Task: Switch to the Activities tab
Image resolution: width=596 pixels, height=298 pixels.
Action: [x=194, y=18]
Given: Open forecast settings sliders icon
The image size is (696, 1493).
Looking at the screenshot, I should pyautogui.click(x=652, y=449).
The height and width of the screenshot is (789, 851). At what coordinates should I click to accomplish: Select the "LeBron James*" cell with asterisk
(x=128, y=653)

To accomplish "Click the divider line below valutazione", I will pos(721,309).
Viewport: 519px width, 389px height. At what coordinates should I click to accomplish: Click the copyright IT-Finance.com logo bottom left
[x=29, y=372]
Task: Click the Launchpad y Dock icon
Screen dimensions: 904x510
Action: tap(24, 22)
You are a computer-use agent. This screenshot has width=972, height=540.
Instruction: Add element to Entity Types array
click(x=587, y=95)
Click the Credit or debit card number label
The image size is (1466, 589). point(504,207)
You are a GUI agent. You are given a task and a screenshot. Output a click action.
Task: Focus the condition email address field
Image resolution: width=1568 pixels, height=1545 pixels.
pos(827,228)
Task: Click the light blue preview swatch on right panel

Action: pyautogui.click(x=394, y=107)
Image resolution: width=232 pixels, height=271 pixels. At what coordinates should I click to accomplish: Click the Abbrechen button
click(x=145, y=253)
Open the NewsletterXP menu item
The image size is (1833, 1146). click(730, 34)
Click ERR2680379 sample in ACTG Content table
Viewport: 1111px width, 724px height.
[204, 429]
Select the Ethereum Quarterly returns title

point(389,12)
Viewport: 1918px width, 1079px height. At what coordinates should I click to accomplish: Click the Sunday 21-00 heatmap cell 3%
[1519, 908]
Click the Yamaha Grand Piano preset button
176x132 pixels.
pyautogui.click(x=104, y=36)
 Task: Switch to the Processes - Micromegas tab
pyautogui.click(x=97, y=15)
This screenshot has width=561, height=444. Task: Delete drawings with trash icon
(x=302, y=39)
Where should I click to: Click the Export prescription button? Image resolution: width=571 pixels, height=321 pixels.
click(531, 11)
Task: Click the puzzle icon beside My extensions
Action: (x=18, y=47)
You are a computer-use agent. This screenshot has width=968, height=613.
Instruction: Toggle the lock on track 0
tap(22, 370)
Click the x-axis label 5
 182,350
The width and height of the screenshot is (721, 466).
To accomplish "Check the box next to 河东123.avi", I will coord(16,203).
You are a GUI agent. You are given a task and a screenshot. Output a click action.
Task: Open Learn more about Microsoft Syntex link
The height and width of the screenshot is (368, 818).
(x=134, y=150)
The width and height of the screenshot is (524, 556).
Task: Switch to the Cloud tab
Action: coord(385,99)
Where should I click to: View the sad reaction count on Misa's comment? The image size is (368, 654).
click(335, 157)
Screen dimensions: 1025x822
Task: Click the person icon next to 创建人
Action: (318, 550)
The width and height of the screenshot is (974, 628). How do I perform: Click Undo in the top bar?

## Exercise brief
Reproduce every one of the items above with "Viewport" replaced by "Window" each time it occurs, changing nothing else.

## Answer below
Task: Switch to the Activities tab
Image resolution: width=596 pixels, height=298 pixels.
Action: [x=194, y=18]
Given: Open forecast settings sliders icon
The image size is (696, 1493).
Looking at the screenshot, I should pyautogui.click(x=652, y=449).
The height and width of the screenshot is (789, 851). At what coordinates should I click to accomplish: Select the "LeBron James*" cell with asterisk
(x=128, y=653)

To accomplish "Click the divider line below valutazione", I will pos(721,309).
Window: 519px width, 389px height. At what coordinates should I click to accomplish: Click the copyright IT-Finance.com logo bottom left
[x=29, y=372]
Task: Click the Launchpad y Dock icon
Screen dimensions: 904x510
Action: tap(24, 22)
You are a computer-use agent. This screenshot has width=972, height=540.
Instruction: Add element to Entity Types array
click(x=587, y=95)
Click the Credit or debit card number label
The image size is (1466, 589). point(504,207)
You are a GUI agent. You are given a task and a screenshot. Output a click action.
Task: Focus the condition email address field
Image resolution: width=1568 pixels, height=1545 pixels.
pos(827,228)
Task: Click the light blue preview swatch on right panel

Action: pyautogui.click(x=394, y=107)
Image resolution: width=232 pixels, height=271 pixels. At what coordinates should I click to accomplish: Click the Abbrechen button
click(x=145, y=253)
Open the NewsletterXP menu item
The image size is (1833, 1146). click(730, 34)
Click ERR2680379 sample in ACTG Content table
Window: 1111px width, 724px height.
[204, 429]
Select the Ethereum Quarterly returns title

point(389,12)
Window: 1918px width, 1079px height. At what coordinates should I click to accomplish: Click the Sunday 21-00 heatmap cell 3%
[1519, 908]
Click the Yamaha Grand Piano preset button
176x132 pixels.
pyautogui.click(x=104, y=36)
 Task: Switch to the Processes - Micromegas tab
pyautogui.click(x=97, y=15)
This screenshot has width=561, height=444. Task: Delete drawings with trash icon
(x=302, y=39)
Where should I click to: Click the Export prescription button? Image resolution: width=571 pixels, height=321 pixels.
click(531, 11)
Task: Click the puzzle icon beside My extensions
Action: (x=18, y=47)
You are a computer-use agent. This screenshot has width=968, height=613.
Instruction: Toggle the lock on track 0
tap(22, 370)
Click the x-axis label 5
 182,350
The width and height of the screenshot is (721, 466).
To accomplish "Check the box next to 河东123.avi", I will coord(16,203).
You are a GUI agent. You are given a task and a screenshot. Output a click action.
Task: Open Learn more about Microsoft Syntex link
The height and width of the screenshot is (368, 818).
(x=134, y=150)
The width and height of the screenshot is (524, 556).
Task: Switch to the Cloud tab
Action: coord(385,99)
Where should I click to: View the sad reaction count on Misa's comment? The image size is (368, 654).
click(335, 157)
Screen dimensions: 1025x822
Task: Click the person icon next to 创建人
Action: (318, 550)
The width and height of the screenshot is (974, 628). How do I perform: Click Undo in the top bar?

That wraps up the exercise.